In an interview with NH Journal, Annette Escalante, vice president of Keystone Hall, said treatment services have changed over the course of her 12 years at the facility to focus on medication assisted treatment and specialty programs for women and their children.
Escalante said Keystone has received between $1.2 – $4 million in state funding depending on the year. In addition to the two-year state funding, Keystone receives financial support from the New Hampshire Bureau of Drug and Alcohol Services (NH BDAS), which dispenses Department of Health and Human Services (HHS) funds to private treatment programs throughout the state.
HHS funds support Keystone’s Open Doors program, which assists women with case management, primary substance abuse treatment, and mental health coverage. She said treatment facilities are held accountable for both federal and state funding by submitting to monthly audits, frequent site visits, and data collection.
Escalante said there is “always concern” regarding the status of state and federal funding for Keystone.
She said the amount of funding Keystone receives from NH BDAS is entirely dependent on what is distributed by the federal government. She said a reduction in federal funding would set substance abuse treatment back at a time when New Hampshire has vastly expanded treatment opportunities.

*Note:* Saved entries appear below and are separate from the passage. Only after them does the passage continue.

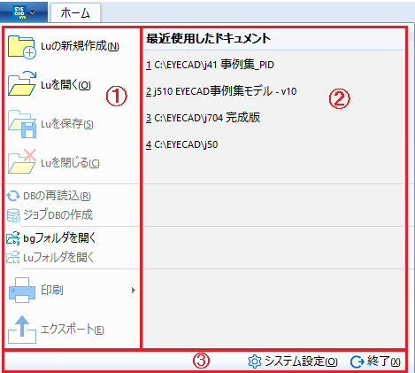Click the 終了 exit button
This screenshot has width=415, height=373.
coord(375,361)
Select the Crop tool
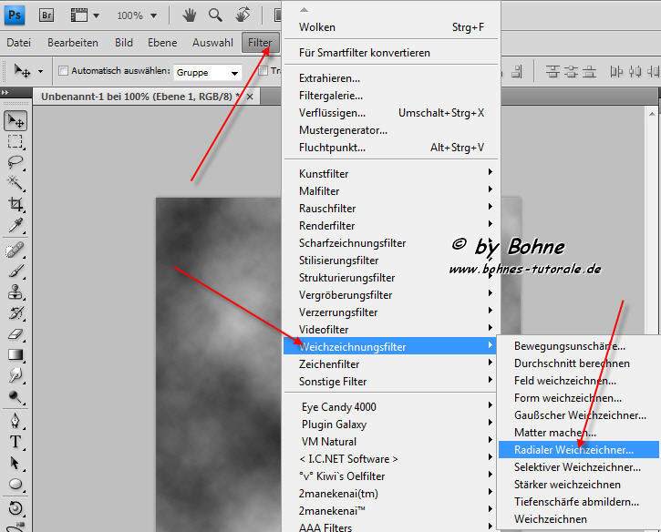Screen dimensions: 661x532 [15, 204]
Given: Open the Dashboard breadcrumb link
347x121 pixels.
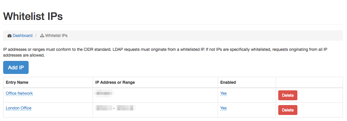Looking at the screenshot, I should [x=23, y=36].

According to Escalante, individuals seeking access to a treatment facility could expect a return to waiting periods of four to six weeks while those seeking outpatient services would be closer to six or eight weeks. She said Keystone has planned initiatives dependent on additional funding, including another 55-bed transitional living facility, but cannot move forward with the project due to financial uncertainty.

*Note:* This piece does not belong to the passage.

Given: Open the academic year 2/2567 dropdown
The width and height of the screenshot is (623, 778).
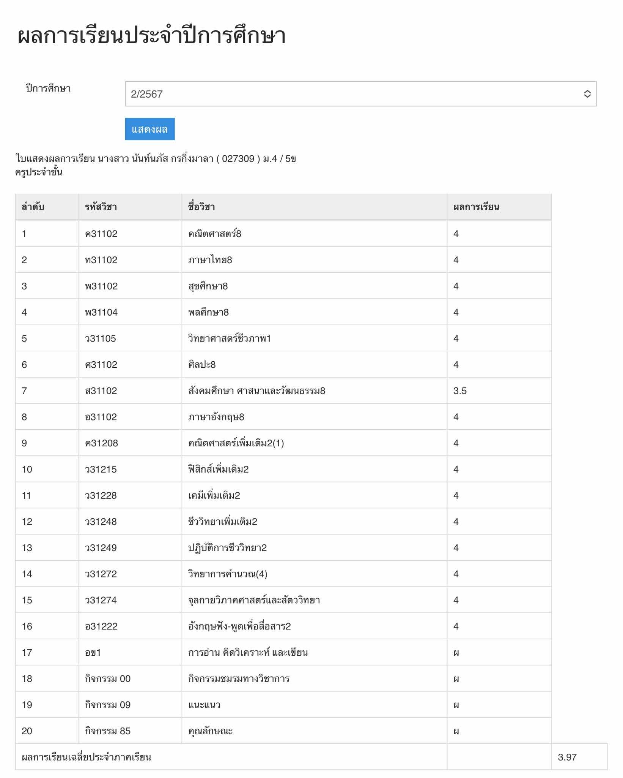Looking at the screenshot, I should pos(360,94).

“If the funding is removed from the state, it’s going to be a huge challenge again, especially at a time like this when New Hampshire is being highlighted, and not for the right reasons,” Escalante said. “It’s been a struggle because you don’t just want to rely on state funding, you want to make sure there’s other funding available but we don’t know what that’s going to be.”

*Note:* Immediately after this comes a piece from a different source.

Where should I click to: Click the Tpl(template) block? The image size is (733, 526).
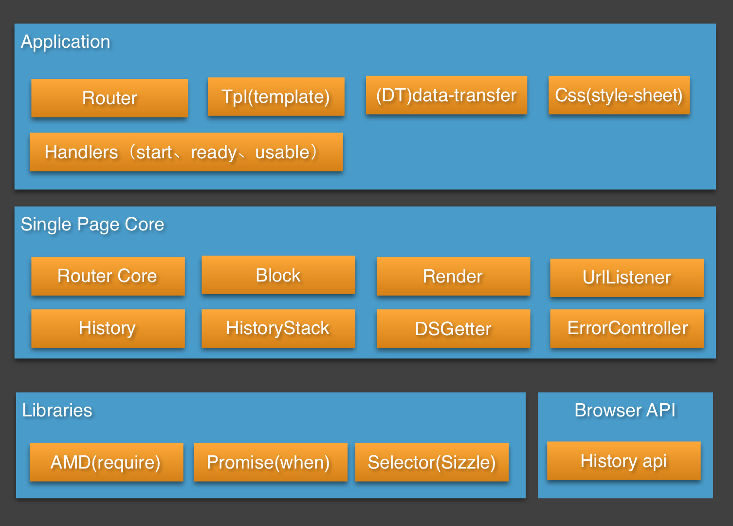tap(275, 96)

The Mental Health Parity and Addiction Equity Act was implemented in New Hampshire during 2015 as part of the state’s Medicaid expansion. She said Medicaid expansion has made a significant difference for substance abuse treatment in New Hampshire because it allows more providers access to the state’s market.
Prior to the legislation becoming enacted, Granite Staters could visit a licensed mental health clinician, who would be reimbursed for services. However, licensed substance abuse clinicians only received reimbursements from the state since substance abuse was classified as separate from mental health.
Now, both licensed mental health and substance abuse clinicians receive a federal reimbursement for their services, which Escalante believes are intertwined issues. According to Escalante, 87 percent of patients at Keystone have a co-occurring diagnosis for mental illness and substance abuse disorders.
Keystone has a sufficient workforce of both mental health and substance abuse clinicians, according to Escalante. However, she said that is due to the facility’s location in southern New Hampshire and ability to provide competitive pay. She said clinicians at facilities in northern New Hampshire lack both of those factors and often cover a larger geographic area with another clinician or even work the region by themselves.
Escalante said those who disagree with using the state Alcohol Fund to assist those addicted to opioids still view addiction as a moral issue. She said that interpretation is a misunderstanding of addiction, which usually develops in individuals as a result of personal trauma.
The recovery movement in New Hampshire has evolved from solely relying on the 12-step program to implementing evidence-based approaches to treatment, according to Escalante. She said individuals in recovery are telling their stories to initiate positive change through conversation in their communities.
“I think the more we get people who are open about it and talk about how recovery has been for them, the more educated the public is going to be,” Escalante said. “For me and what’ve I seen, that has actually worked.”